I grew up in an extremely anti Catholic home and environment. But all that anti Catholicism planted a seed of curiosity that grew from trying to prove the Catholics wrong.
And look at me today! A happy, learned, joyfilled Catholic! :slight_smile:
I find that anyone who is apathetic about their own faith is not particularly interested in anyone else’s either. Being “on fire” for God in any faith tradition will cause a person to explore (if only secretly) what others think and why.


#10

I was an anti-Catholic Protestant before I converted. Basically, I discovered that what I thought the Church teaches isn’t at all what the Church teaches. I think it’s that way with most Protestants. Somehow, if we could just find a way to show them what the Church is really all about, then I think we’d make great strides in converting people.

Scout :tiphat:


#11

It is my opinion that an indifferent protestant would not care to investigate the Catholic Faith or follow Christ anywhere, they would just be comfortable in where they are (indifferent)

Any anti-Catholic, who is honest with themselves and willing to follow Christ anywhere has the potential to be a great Catholic. They have studied scriptures, they have commited themselves to Christ, next thing you know if they study enough of history and look at things in a charitable manner then their hearts soften.

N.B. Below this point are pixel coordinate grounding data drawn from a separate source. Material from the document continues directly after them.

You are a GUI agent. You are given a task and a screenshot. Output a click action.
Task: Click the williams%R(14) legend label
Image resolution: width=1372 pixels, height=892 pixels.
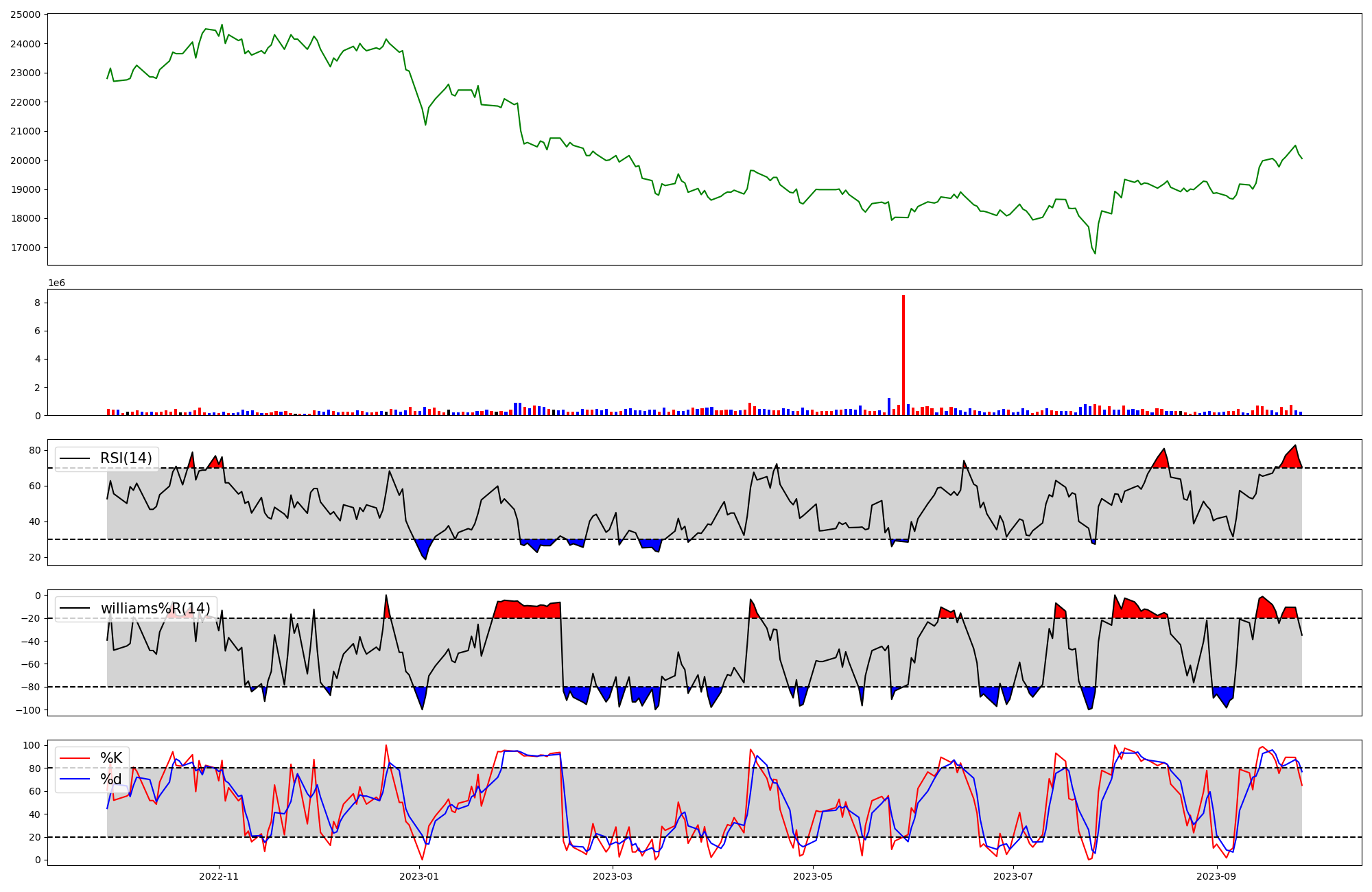point(156,609)
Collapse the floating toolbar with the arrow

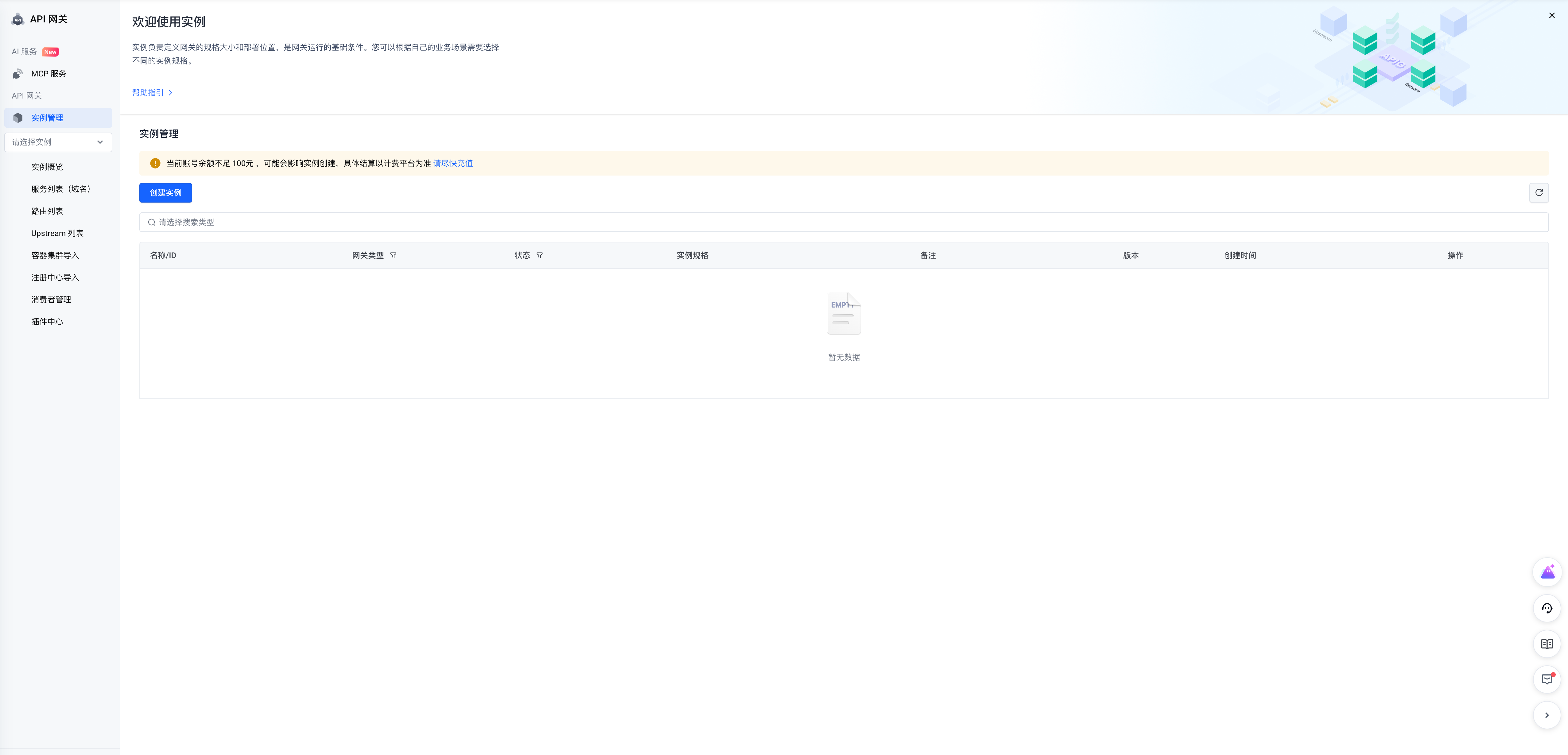tap(1547, 715)
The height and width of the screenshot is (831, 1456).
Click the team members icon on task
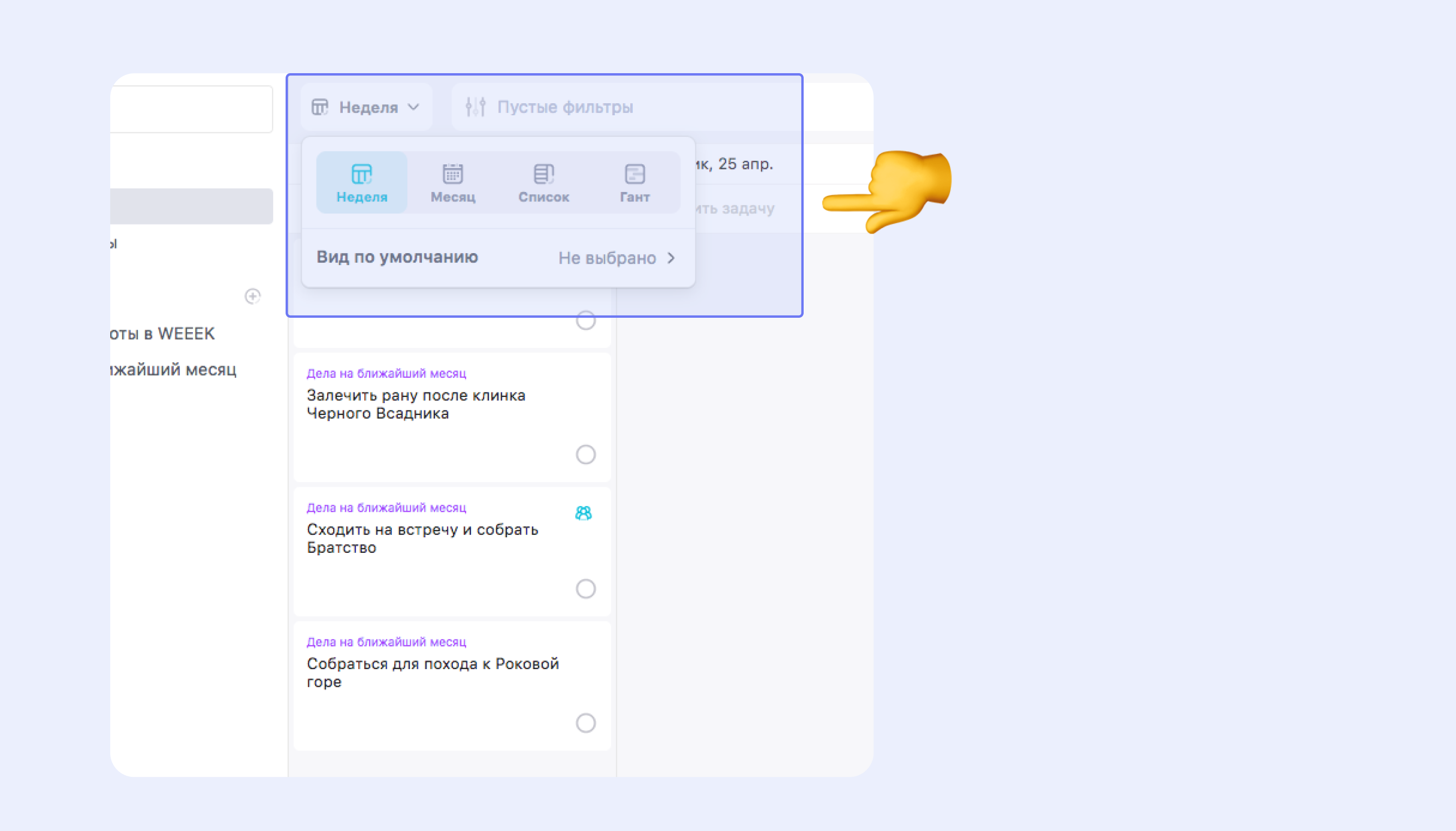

Look at Scott Hahn, his story is a good example.

Unfortunately you do have anti-catholics who are willing to use any means to fight the Church, I wont name names as we know many of them and it might be rude to single people out.

Scylla


#12

I voted an indifferent Protestant but now that I think about it, an active anti-Catholic would probably be more likely.


#13

I’m not really indifferent or anti-Catholic. I suppose I could be either at times. I don’t know if I am going to convert or not. I haven’t known for a long time.


#14

I think this is easy because we St. Paul as the perfect example, though he wasn’t Christian to start, I think those who attack the Church the strongest and then see the truth will be some of the best examples of Catholics in history.


#15

Well, Since I can only chose two options. I mainly selected “Indifferent Protistant” since I felt that it also includes weak agnostics (There was no option with agnostics in the poll).
I felt that (weak) agnostics, especialy whom were fallen Catholics at a very young age. Oftenly agnostics oftenly find themselves in the middle of no-man’s land inbetween the Catholic and anti-Catholic battle (while the agnostics are neutral). Being in the middle of the battle oftenly would make the agnostic more curious of what is all the fighting about.


#16

I would say definitely an active anti-Catholic. They’re the ones in general who are very strong in their views. They’re the ones who are more passionate regarding their beliefs, and they’re the ones who, upon discovering the truth of the One True Church come roaring into the Church ready, willing, and able to spread the faith to those who thought like they themselves previously did. Well, look at the first example --Saul of Tarsus – and what did he do? Oh, just spread the faith to a few Gentiles here and there. Has anyone ever watched The Journey Home with Marcus Grodi? Look at all of the anti-Catholics who have come into the faith and absolutely love the Church now. And let us not forget Scott Hahn. Was he ever anti-Catholic or what! And he is now a professor of thelogy at Franciscan University of Steubenville. It’s the lukewarm that God spits out, but in the misdirected passions of the anti-Catholic there’s a yearning for truth that once discovered, hopefully through the evangelizing of a Catholic through the promptings of the Holy Ghost, is now a blazing light for all those who have yet to discover the faith or who hold errors regarding the faith. It’s the converts, many of whom were anti-Catholic, who are setting the Church on fire. They’re the ones who are now saying to the lukewarm Catholics; “Do you not know what you have?” “Do you realize what a precious jewel you have?” “Do you not know that you have Truth?”